À propos de la montée du protectionnisme au sud de la frontière, menace directe aux exportations du Québec, il dit noter que le gouvernement américain «ces dernières années, et cela va en s’accélérant, est plus affirmatif dans la défense de ses intérêts, et que si on reste les bras croisés, c’est nous qui allons en pâtir et ce n’est pas une fatalité».

La priorité donnée à l’achat local n’entre pas du tout en contradiction avec les politiques de libre-échange, a commenté plus tard en point de presse le chef péquiste, toujours en s’inspirant du modèle américain.

Un gouvernement péquiste visera notamment à accroître la part des achats publics effectués auprès de fournisseurs québécois.

La vision de M. Lisée se retrouve dans la proposition principale, base du prochain programme du parti déposée la veille, qui stipule explicitement qu’un gouvernement péquiste mettrait l’accent sur le nationalisme économique en privilégiant l’achat de produits fabriqués au Québec, notamment lors des appels d’offres publics.

La proposition principale, qui porte sur une foule de sujets, fera l’objet de débats parmi les militants au cours des prochains mois et devra être entérinée par les membres réunis en congrès national en septembre prochain à Montréal, avant de devenir le programme officiel du parti.

Réévaluer le rôle des leviers économiques

Déterminé à jouer un rôle résolument actif dans l’économie, un gouvernement péquiste réévaluerait le rôle des leviers économiques étatiques mis à sa disposition.

Il verrait donc, par exemple, à modifier le mandat de la Caisse de dépôt et placement, pour lui ajouter celui de développer l’économie en régions, et celui de retenir les sièges sociaux d’entreprises québécoises au Québec.

Il reverrait aussi le mandat du Fonds des générations, qui deviendrait lui aussi un levier économique grâce aux milliards mis de côté depuis une dizaine d’années pour rembourser la dette du Québec. Ce rôle par rapport à la dette, attribué par le gouvernement Charest en 2006 lors de la création du Fonds en vue d’assainir les finances publiques du Québec, serait cependant maintenu.
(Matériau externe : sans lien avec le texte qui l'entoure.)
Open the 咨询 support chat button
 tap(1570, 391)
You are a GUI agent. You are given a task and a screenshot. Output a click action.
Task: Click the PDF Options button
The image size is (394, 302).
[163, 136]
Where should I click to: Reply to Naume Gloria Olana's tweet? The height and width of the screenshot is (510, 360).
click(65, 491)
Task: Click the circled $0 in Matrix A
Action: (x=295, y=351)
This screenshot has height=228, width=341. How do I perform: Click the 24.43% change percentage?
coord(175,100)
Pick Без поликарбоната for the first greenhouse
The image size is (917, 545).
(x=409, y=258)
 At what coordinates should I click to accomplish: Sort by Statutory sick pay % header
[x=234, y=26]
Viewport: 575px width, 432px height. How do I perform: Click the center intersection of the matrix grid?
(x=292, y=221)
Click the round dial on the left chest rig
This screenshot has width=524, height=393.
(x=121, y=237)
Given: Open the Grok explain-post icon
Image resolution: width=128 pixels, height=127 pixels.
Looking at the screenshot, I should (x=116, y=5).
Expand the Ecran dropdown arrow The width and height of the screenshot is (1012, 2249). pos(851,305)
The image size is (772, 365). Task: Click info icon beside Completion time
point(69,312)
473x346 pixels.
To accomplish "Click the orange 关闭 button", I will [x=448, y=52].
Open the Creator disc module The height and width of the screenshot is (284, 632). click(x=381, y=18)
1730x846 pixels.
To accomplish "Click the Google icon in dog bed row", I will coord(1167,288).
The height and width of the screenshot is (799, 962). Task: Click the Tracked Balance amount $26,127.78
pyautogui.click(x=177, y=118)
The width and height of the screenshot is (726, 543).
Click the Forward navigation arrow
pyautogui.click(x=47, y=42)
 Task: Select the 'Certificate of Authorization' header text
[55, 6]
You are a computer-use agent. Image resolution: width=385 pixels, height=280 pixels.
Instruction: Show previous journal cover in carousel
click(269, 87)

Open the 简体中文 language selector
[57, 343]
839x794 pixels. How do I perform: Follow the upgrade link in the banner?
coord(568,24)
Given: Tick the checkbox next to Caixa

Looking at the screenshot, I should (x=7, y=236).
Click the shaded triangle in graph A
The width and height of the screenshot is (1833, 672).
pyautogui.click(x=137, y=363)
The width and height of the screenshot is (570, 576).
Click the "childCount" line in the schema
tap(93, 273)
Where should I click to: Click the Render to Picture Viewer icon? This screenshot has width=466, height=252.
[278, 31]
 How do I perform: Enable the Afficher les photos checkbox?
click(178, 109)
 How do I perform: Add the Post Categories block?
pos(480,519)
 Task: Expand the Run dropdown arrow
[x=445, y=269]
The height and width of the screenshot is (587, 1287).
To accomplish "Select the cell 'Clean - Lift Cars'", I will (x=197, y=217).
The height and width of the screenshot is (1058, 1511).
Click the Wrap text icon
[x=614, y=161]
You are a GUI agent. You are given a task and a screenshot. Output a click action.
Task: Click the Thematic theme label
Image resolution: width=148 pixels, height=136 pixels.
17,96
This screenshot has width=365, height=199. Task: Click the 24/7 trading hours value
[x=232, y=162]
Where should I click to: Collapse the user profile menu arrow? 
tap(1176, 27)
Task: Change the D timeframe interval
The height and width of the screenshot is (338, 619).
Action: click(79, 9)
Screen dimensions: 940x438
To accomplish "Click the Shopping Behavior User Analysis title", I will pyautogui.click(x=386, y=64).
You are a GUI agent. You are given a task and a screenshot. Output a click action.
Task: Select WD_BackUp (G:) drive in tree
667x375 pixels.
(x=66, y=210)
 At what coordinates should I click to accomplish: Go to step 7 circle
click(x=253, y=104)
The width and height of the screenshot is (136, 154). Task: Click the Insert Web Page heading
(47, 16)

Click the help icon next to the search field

Les sociétés d’État seraient également mises à contribution pour stimuler la croissance économique. Ainsi, la Société des alcools (SAQ) aurait le mandat de vendre la marijuana, sitôt légalisée par Ottawa.

M. Lisée s’engage aussi à miser sur l’essor des PME pour assurer le développement économique, notamment en diminuant les contraintes bureaucratiques.

Un gouvernement Lisée réclamerait aussi sa «juste part» des investissements fédéraux à travers le pays, grâce à un nouveau rapport de forces Québec-Ottawa. M. Lisée calcule que si le Québec recevait sa «juste part» d’Ottawa, il compterait sur 4 milliards $ de plus par an qui permettraient de créer quelque 35 000 emplois.

On promet en parallèle de lutter contre les paradis fiscaux, en s’engageant à «rendre imposables les comptes aux Bermudes de nos citoyens qui ont honteusement cherché à éviter l’impôt».